_TA CONSIGNE_
Peux-tu reproduire à l'identique chaque ligne de tout le matériel ci-dessous, en laissant les images de côté ?

_DONNÉES ENREGISTRÉES_
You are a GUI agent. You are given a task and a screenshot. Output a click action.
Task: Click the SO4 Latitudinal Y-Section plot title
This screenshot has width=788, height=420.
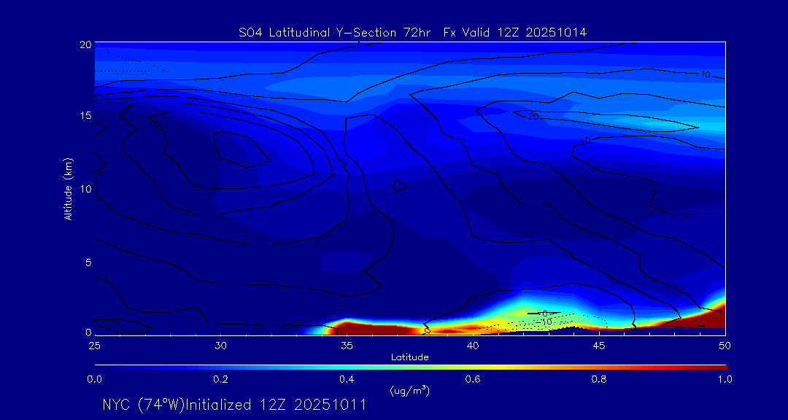coord(412,32)
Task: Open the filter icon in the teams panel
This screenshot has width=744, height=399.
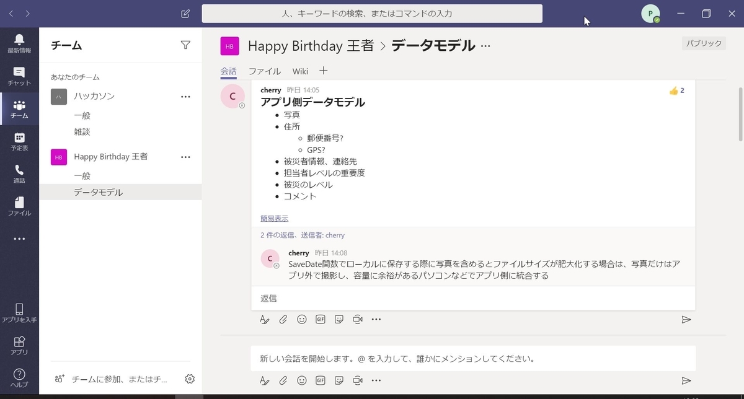Action: click(x=185, y=45)
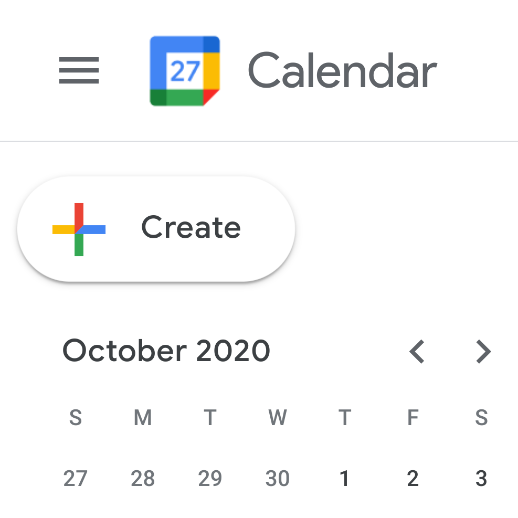The width and height of the screenshot is (518, 518).
Task: Click the Google Calendar logo icon
Action: click(185, 71)
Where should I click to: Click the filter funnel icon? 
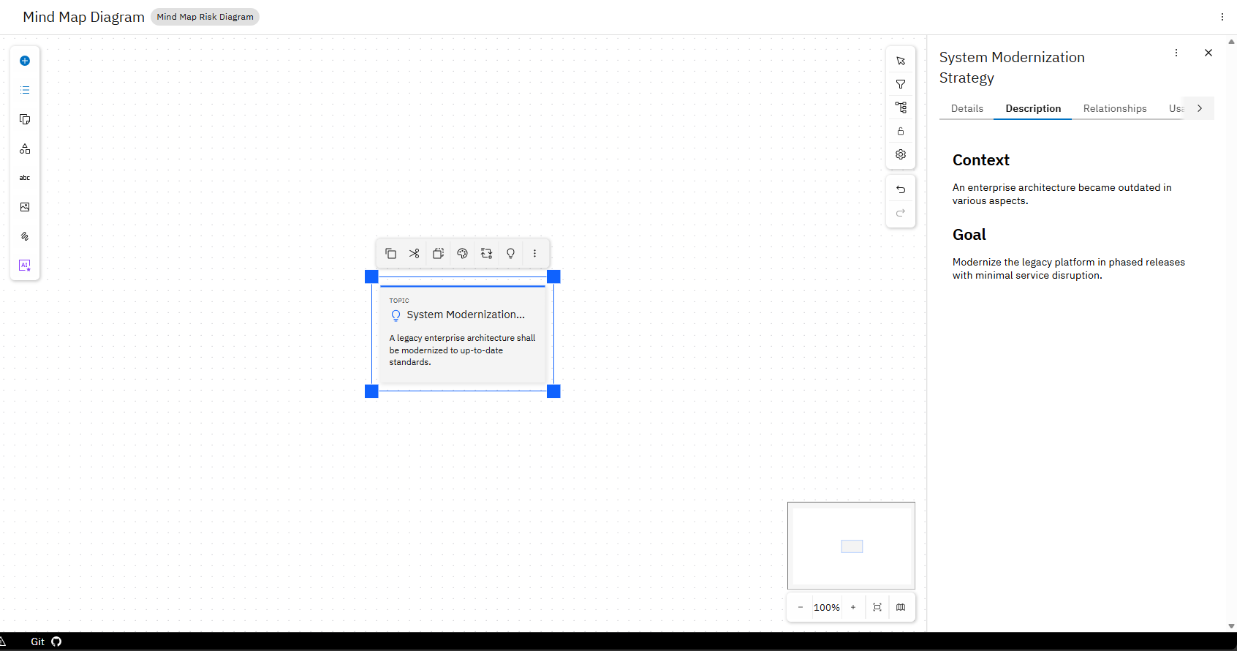click(x=901, y=84)
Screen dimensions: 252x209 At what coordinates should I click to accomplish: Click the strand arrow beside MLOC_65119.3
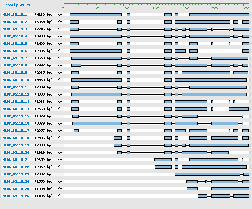click(x=60, y=29)
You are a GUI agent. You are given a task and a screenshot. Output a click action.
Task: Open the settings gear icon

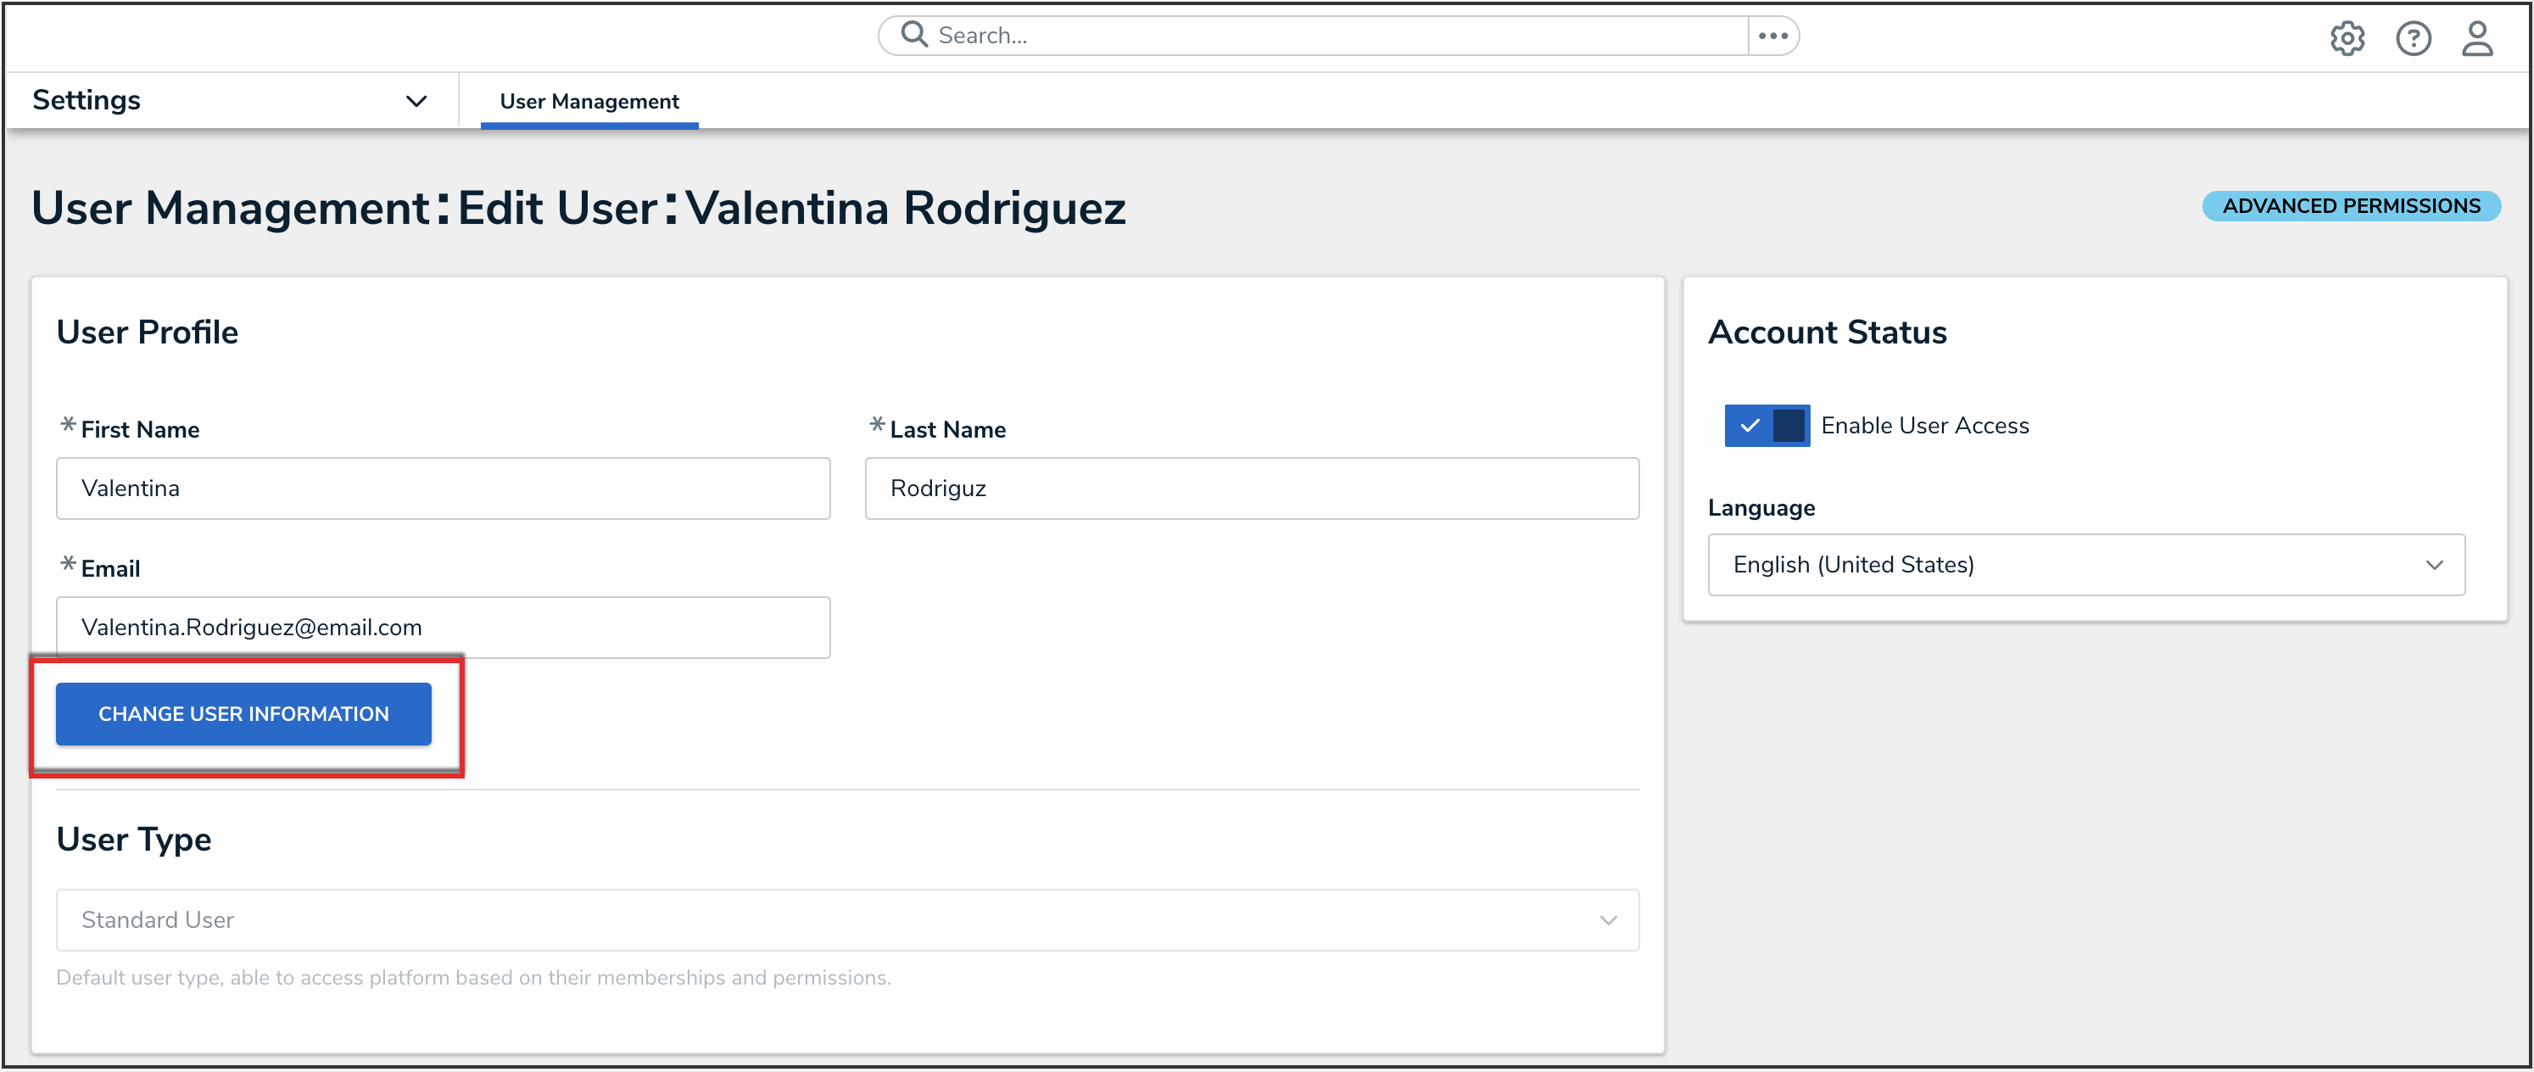tap(2347, 38)
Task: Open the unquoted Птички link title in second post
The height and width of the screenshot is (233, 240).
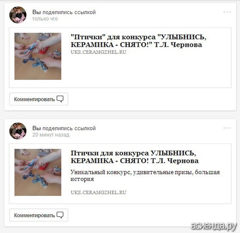Action: [x=135, y=157]
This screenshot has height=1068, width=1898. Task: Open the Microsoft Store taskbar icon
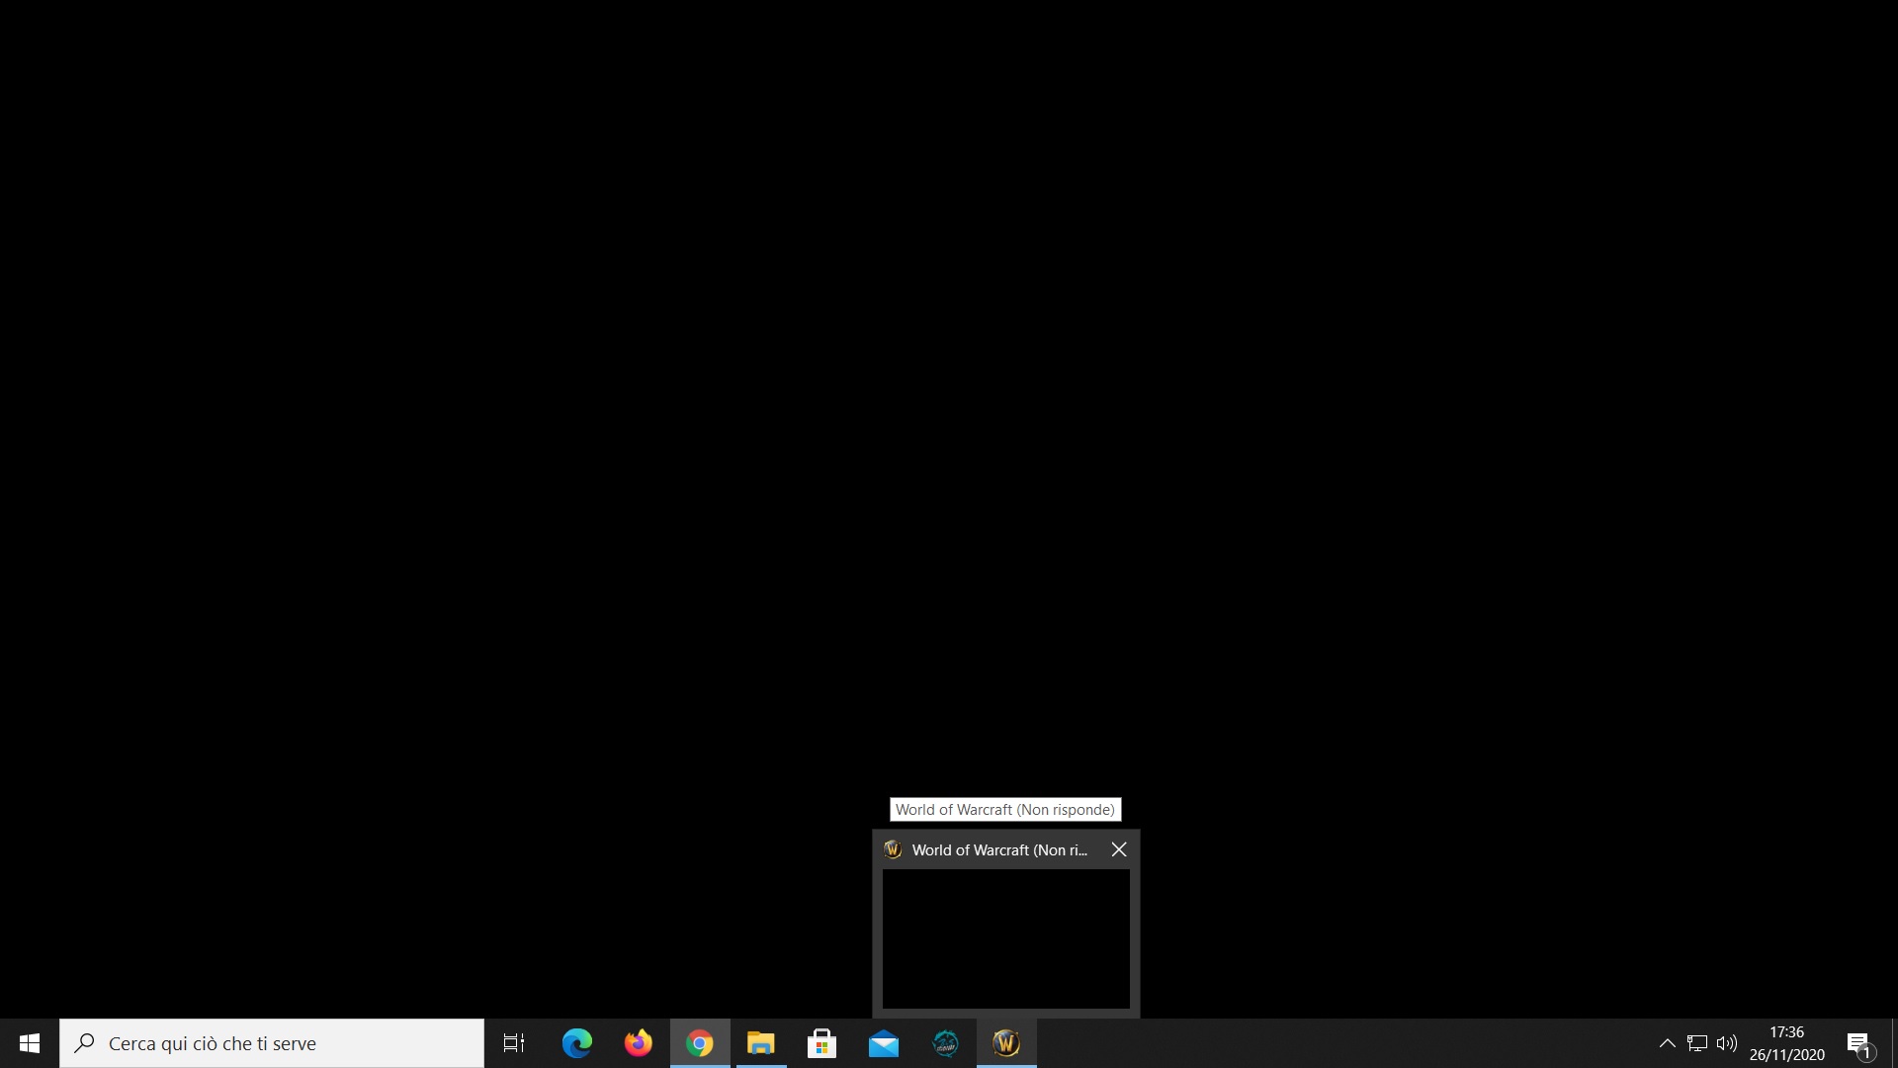tap(821, 1043)
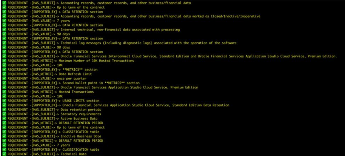
Task: Click green checkmark next to 'Statutory requirements'
Action: click(x=4, y=114)
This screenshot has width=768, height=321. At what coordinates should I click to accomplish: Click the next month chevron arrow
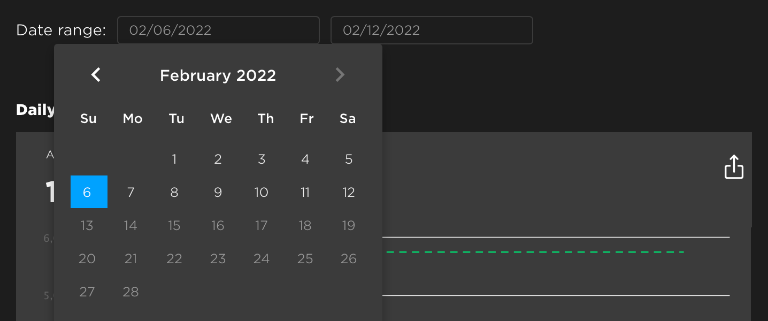[x=340, y=75]
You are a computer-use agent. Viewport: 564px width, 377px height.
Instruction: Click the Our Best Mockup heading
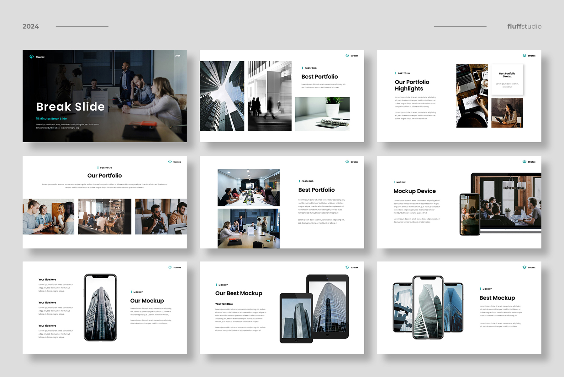click(239, 293)
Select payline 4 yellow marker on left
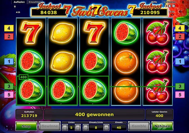The width and height of the screenshot is (189, 133). (9, 28)
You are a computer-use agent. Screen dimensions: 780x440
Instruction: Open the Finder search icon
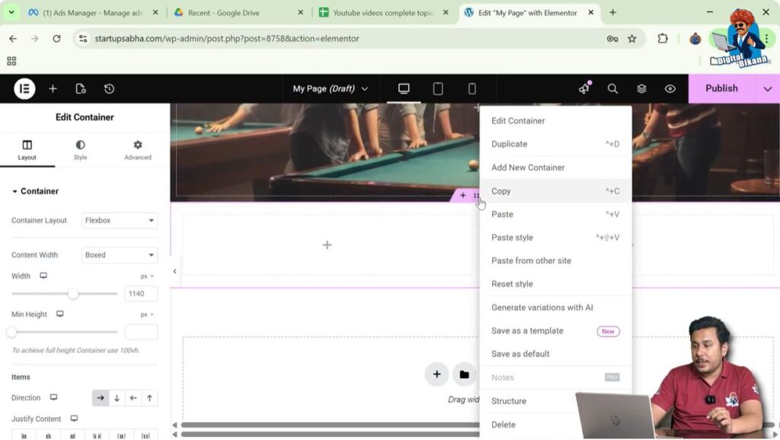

_RÉPONSE FINALE_
You are a GUI agent. You are given a task and a screenshot. Output a click action.
Task: Click the SO4 Latitudinal Y-Section plot title
This screenshot has width=788, height=420.
coord(412,32)
Task: Open the filter icon in the teams panel
This screenshot has width=744, height=399.
Action: click(x=185, y=45)
The width and height of the screenshot is (518, 518).
Task: Click the Google Calendar logo icon
Action: click(185, 71)
Where should I click to: Click the filter funnel icon? 
click(x=901, y=84)
Screen dimensions: 252x209 At what coordinates should I click to accomplish: Click the strand arrow beside MLOC_65119.3
click(x=60, y=29)
You are a GUI agent. You are given a task and a screenshot. Output a click action.
Task: Open the settings gear icon

tap(2347, 38)
Task: Open the unquoted Птички link title in second post
The height and width of the screenshot is (233, 240).
Action: [x=135, y=157]
This screenshot has height=1068, width=1898. Task: Open the Microsoft Store taskbar icon
tap(821, 1043)
Task: Click green checkmark next to 'Statutory requirements'
Action: click(x=4, y=114)
This screenshot has width=768, height=321. At what coordinates should I click to accomplish: Click the next month chevron arrow
[x=340, y=75]
You are a computer-use agent. Viewport: 564px width, 377px height.
Instruction: Click the Our Best Mockup heading
click(239, 293)
Select payline 4 yellow marker on left
The width and height of the screenshot is (189, 133). (9, 28)
You are a computer-use agent. Screen dimensions: 780x440
Instruction: Open the Finder search icon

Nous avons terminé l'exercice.